PHOTO: ÑITO SALAS / VIDEO: E. CABEZAS

State-of-the-art technology used to check condition of Malaga's electricity supply network

Endesa uses drones and helicopters to check power lines and take preventive action in the event of incidents

Eugenio Cabezas
EUGENIO CABEZAS

Electricity company Endesa is stepping up checks on its high and medium voltage overhead lines over the summer to anticipate any imperfections or sensitive points in these installations and take preventive action. As such the company is using the latest technologies in a campaign in which it is investing more than 750,000 euros in Andalucía.

Last week Spanish media was given an insight into the work that Endesa's team of experts have been doing. Under the direction of José María Díaz, who is head of high voltage supply in Andalucía and Extremadura, the team have been flying over the Axarquía area from Leoni Benabú aerodrome in Vélez-Málaga. In total, the electricity company will fly over 950 kilometres of high voltage lines and 1,469 kilometres of medium voltage lines in Malaga, using the latest technology.

Technicians are using helicopters equipped with thermographic vision cameras and cutting-edge LIDAR technology for their inspections, and a new feature this year is a 4K video camera and 150 megapixel photography. They stop at important points such as transformer towers, overhead-to-underground conversion junctions and cable clamps and take photos of the temperature of the structures.

GPS technology

"It is a very helpful image for the technicians to be able to establish the state of the installations," explained Díaz. He went on to say that the helicopter inspection "aims to detect anomalies that could affect the proper functioning of the installations and the continuity of the electricity supply, hence the technology installed in the helicopters".

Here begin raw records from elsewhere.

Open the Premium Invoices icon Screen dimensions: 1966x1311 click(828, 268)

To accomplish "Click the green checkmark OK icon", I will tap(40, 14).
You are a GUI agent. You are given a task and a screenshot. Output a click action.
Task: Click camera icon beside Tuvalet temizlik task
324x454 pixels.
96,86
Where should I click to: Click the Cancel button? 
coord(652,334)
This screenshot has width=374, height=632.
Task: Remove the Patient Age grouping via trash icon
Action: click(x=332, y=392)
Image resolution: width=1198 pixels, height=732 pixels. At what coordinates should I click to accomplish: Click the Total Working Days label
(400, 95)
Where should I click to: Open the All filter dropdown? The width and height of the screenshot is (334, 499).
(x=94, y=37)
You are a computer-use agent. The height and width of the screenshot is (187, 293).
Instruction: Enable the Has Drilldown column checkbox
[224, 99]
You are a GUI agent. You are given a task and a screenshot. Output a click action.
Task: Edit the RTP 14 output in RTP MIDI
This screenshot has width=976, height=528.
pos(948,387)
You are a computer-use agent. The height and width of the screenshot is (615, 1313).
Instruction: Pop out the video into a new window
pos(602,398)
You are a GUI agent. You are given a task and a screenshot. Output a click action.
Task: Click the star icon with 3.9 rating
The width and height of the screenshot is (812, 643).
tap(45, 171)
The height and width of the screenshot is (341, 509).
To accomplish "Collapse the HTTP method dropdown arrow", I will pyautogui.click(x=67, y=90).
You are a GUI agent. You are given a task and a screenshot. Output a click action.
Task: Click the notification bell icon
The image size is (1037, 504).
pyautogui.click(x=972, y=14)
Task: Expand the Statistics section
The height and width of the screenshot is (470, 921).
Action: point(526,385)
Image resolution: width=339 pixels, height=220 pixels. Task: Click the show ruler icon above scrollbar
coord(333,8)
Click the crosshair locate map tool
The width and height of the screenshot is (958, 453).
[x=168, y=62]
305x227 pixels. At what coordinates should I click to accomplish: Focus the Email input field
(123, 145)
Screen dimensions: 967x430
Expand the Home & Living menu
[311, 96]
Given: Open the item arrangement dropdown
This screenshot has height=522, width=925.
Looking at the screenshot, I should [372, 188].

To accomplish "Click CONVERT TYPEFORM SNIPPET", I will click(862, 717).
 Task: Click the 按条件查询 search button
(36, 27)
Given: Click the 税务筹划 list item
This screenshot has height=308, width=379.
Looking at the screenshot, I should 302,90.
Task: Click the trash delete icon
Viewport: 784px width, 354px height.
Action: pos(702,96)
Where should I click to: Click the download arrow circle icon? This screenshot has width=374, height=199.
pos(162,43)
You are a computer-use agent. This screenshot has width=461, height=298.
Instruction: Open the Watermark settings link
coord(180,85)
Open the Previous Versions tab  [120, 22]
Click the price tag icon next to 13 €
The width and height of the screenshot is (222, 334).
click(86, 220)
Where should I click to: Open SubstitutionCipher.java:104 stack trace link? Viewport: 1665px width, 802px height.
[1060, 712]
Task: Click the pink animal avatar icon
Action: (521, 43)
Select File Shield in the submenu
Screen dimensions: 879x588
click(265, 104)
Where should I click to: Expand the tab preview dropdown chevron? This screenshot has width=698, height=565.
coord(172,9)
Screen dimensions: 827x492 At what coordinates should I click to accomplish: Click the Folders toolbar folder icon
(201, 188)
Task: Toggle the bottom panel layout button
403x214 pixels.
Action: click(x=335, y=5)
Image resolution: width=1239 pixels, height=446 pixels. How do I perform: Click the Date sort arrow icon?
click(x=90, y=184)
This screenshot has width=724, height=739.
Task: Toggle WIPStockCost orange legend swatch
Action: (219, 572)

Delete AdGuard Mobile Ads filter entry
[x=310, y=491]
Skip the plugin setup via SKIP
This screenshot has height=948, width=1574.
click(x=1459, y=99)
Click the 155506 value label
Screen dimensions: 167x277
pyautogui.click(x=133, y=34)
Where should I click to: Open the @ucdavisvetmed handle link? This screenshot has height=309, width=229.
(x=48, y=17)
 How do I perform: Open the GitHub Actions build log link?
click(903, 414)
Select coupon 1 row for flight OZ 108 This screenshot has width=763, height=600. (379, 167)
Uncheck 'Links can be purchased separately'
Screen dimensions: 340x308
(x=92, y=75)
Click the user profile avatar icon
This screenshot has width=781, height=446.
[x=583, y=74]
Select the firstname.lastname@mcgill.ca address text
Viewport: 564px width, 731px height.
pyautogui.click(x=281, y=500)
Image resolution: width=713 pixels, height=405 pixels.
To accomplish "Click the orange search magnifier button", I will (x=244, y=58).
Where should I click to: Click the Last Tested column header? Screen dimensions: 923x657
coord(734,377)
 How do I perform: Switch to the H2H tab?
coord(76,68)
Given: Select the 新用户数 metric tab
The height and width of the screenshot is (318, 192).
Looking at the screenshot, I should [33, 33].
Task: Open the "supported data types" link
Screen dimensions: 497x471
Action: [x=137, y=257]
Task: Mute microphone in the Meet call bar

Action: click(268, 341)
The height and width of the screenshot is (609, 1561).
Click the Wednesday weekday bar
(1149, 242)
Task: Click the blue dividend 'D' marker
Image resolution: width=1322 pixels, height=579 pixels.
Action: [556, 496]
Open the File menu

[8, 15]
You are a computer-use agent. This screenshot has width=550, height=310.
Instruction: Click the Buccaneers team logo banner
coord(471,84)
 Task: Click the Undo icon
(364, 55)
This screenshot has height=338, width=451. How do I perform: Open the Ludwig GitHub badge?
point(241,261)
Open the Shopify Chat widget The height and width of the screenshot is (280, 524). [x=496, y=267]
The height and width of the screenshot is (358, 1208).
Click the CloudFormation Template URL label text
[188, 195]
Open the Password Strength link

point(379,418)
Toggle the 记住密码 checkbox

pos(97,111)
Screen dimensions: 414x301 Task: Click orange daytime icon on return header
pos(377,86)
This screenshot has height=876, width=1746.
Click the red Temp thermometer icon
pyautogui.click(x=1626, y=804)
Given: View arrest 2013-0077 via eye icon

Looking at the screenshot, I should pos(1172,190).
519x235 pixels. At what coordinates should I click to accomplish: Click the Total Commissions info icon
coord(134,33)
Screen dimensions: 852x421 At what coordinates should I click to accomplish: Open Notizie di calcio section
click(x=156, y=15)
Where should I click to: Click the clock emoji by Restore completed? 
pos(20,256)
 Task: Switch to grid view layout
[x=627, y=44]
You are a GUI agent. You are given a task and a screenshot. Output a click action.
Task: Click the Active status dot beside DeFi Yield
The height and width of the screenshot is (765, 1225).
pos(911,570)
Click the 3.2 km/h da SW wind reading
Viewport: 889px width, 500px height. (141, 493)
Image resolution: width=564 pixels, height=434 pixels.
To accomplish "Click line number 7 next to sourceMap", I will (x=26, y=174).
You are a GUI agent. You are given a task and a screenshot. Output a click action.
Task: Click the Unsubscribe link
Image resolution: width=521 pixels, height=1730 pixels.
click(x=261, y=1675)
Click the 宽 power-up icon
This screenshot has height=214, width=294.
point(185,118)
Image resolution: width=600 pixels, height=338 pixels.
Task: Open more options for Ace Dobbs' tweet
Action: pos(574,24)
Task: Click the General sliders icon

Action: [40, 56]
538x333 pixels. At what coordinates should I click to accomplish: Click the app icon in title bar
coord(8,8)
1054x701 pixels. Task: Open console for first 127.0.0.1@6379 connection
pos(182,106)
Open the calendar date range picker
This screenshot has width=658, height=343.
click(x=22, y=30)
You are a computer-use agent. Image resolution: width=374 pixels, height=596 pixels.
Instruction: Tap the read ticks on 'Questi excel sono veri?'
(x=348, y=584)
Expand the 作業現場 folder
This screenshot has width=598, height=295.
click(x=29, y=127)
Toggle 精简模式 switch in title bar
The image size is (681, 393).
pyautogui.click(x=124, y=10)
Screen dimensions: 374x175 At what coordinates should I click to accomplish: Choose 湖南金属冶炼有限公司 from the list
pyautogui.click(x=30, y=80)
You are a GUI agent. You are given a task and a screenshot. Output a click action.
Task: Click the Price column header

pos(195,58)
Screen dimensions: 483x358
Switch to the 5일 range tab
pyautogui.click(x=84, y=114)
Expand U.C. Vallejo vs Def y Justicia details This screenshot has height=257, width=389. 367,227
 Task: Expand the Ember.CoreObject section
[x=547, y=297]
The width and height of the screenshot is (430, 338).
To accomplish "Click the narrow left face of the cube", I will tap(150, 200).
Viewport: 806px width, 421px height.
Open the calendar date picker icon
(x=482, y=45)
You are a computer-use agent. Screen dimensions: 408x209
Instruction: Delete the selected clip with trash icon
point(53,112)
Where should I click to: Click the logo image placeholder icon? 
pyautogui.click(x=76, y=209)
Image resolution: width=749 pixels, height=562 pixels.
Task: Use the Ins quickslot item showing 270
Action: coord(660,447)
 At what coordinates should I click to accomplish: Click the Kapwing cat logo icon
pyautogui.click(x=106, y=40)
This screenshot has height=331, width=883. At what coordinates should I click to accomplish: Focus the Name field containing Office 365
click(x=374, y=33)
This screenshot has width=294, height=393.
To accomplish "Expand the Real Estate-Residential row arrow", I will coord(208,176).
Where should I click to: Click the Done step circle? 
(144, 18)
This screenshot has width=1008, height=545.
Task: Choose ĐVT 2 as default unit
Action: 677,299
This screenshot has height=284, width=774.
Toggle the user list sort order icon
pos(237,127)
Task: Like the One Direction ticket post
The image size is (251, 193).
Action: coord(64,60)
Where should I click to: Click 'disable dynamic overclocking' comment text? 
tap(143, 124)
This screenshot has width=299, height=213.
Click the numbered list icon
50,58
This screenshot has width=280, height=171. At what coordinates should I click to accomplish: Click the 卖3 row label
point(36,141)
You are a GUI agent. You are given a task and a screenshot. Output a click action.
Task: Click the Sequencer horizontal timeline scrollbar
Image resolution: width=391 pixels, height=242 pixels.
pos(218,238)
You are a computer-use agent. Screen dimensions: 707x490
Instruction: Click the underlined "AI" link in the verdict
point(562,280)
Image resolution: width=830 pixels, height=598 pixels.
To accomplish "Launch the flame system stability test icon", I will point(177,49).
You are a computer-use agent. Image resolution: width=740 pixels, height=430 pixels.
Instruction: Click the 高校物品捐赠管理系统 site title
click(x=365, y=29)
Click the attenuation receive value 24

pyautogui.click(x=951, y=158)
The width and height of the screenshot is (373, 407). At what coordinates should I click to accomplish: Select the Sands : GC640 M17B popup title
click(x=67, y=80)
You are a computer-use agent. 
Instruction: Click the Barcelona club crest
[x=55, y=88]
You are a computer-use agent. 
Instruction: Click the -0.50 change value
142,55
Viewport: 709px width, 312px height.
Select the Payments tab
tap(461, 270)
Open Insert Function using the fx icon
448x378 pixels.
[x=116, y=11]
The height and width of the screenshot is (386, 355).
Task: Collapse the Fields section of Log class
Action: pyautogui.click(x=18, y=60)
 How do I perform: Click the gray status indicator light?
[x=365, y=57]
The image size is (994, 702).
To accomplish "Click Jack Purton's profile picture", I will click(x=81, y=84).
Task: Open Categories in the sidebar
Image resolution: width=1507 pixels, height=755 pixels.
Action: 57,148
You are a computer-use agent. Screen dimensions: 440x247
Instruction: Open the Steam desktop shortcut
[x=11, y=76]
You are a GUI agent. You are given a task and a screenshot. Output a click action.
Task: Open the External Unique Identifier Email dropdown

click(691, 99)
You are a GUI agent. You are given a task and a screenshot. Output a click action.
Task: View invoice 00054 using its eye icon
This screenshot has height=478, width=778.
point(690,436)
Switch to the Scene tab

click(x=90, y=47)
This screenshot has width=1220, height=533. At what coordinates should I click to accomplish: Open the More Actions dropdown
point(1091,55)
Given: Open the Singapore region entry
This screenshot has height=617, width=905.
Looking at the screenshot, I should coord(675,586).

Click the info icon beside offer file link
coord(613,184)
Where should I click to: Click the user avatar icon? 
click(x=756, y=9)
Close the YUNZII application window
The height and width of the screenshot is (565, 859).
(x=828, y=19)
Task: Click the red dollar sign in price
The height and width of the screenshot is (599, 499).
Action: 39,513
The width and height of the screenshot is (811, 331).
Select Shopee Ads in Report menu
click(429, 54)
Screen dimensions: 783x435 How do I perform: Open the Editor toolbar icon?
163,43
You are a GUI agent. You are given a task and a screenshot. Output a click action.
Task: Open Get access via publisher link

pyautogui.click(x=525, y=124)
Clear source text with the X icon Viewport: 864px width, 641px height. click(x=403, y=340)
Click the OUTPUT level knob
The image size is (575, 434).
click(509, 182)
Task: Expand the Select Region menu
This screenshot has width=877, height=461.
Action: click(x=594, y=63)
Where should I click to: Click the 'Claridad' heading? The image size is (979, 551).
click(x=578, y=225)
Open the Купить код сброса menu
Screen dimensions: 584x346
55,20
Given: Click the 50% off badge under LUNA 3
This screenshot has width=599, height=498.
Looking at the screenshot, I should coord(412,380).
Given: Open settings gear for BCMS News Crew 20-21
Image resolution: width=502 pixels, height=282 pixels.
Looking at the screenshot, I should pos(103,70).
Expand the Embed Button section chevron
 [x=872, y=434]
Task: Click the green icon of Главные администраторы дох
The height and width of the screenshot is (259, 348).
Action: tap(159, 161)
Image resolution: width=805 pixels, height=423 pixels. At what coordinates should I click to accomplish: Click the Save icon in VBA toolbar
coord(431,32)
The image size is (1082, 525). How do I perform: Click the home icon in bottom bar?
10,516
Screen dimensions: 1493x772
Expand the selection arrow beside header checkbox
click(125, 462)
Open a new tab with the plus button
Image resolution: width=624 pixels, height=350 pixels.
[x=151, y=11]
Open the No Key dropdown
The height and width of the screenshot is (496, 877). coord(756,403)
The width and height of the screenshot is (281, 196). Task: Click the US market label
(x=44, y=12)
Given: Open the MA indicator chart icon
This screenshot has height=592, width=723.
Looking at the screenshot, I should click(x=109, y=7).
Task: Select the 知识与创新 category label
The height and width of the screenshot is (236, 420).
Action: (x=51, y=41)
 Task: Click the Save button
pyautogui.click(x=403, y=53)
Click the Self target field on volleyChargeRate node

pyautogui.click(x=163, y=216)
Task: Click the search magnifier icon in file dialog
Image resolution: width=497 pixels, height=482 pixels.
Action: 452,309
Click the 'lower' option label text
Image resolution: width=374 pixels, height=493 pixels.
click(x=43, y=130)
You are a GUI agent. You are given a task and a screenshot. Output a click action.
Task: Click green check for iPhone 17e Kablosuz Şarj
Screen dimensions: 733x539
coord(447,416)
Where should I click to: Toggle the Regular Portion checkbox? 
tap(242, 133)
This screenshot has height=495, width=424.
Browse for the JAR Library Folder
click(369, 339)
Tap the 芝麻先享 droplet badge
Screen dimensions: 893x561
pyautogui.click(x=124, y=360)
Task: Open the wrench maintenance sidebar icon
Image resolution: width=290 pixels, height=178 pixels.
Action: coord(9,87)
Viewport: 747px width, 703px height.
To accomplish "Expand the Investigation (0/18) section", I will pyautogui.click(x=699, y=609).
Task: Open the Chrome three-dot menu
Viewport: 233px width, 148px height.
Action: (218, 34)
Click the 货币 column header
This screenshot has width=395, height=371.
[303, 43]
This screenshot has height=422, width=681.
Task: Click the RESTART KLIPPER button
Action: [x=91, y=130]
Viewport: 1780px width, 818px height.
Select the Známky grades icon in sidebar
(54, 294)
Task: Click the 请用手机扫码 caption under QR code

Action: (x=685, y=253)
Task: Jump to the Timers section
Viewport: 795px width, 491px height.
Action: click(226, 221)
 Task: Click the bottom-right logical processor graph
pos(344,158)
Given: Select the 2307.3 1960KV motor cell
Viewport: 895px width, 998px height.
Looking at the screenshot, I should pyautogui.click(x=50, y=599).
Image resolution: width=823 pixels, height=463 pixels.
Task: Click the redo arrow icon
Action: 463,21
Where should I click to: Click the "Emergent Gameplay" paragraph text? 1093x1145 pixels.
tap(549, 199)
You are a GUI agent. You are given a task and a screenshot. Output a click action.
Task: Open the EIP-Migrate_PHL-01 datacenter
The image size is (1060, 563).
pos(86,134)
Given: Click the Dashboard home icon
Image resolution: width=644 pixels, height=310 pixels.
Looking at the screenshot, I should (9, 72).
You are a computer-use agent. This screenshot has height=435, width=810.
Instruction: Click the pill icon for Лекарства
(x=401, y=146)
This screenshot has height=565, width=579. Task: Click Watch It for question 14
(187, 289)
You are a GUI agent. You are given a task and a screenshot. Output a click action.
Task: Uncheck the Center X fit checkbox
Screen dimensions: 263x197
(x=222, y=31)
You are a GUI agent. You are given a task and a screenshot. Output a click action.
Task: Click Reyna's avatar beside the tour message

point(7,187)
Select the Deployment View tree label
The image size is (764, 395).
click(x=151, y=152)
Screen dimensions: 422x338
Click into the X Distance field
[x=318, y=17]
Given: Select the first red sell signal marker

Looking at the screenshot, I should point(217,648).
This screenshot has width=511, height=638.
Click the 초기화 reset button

Thermographic cameras allow inspection of the network with infrared cameras, to detect higher than normal temperatures. If any anomaly is detected, the coordinates of the "weak point" are recorded and the protocol to correct it is automatically activated, according to Jesús Zambrano, head of Endesa's grid maintenance lines unit.

In addition to this technology, the electricity company has LIDAR (Light Detection and Ranging) technology, which combines GPS technology with laser sensors and enables three-dimensional maps to be made and power lines to be mapped. This tool simultaneously provides information on both terrain relief and vegetation cover, which is useful for creating high-resolution maps of forest areas and for planning forest clearance.

Fire corridors

This material, together with the images from the 4K cameras used to record the entire inspection of high-voltage lines and pylons, makes it possible to analyse the whole area in detail. In addition, Endesa's technicians are also using drones in their inspections, a technology that has been in use since 2012 in Malaga and throughout Andalucía.

These devices are equipped with high-resolution cameras that capture images of the lines and are particularly useful for checking the condition of infrastructure in areas that are difficult to access without the need to interrupt supply. Drones can also be used to check the width of safety corridors that act as firewalls.

These corridors are another part of the preventive actions that Endesa carries out between October and May in coordination with the Junta de Andalucía. The work involves felling and pruning of vegetation near the power lines to help prevent fires. The selective felling and pruning work is carried out in accordance with the criteria stipulated in the national and regional regulations, which establishes the growth calendar of different species.

This year these actions have seen an investment of more than one million euros, and have been carried out on nearly 20,000 kilometres of high, medium and low voltage lines that extend throughout Malaga, which is equivalent to the distance between Malaga and South Africa, according to the electricity company.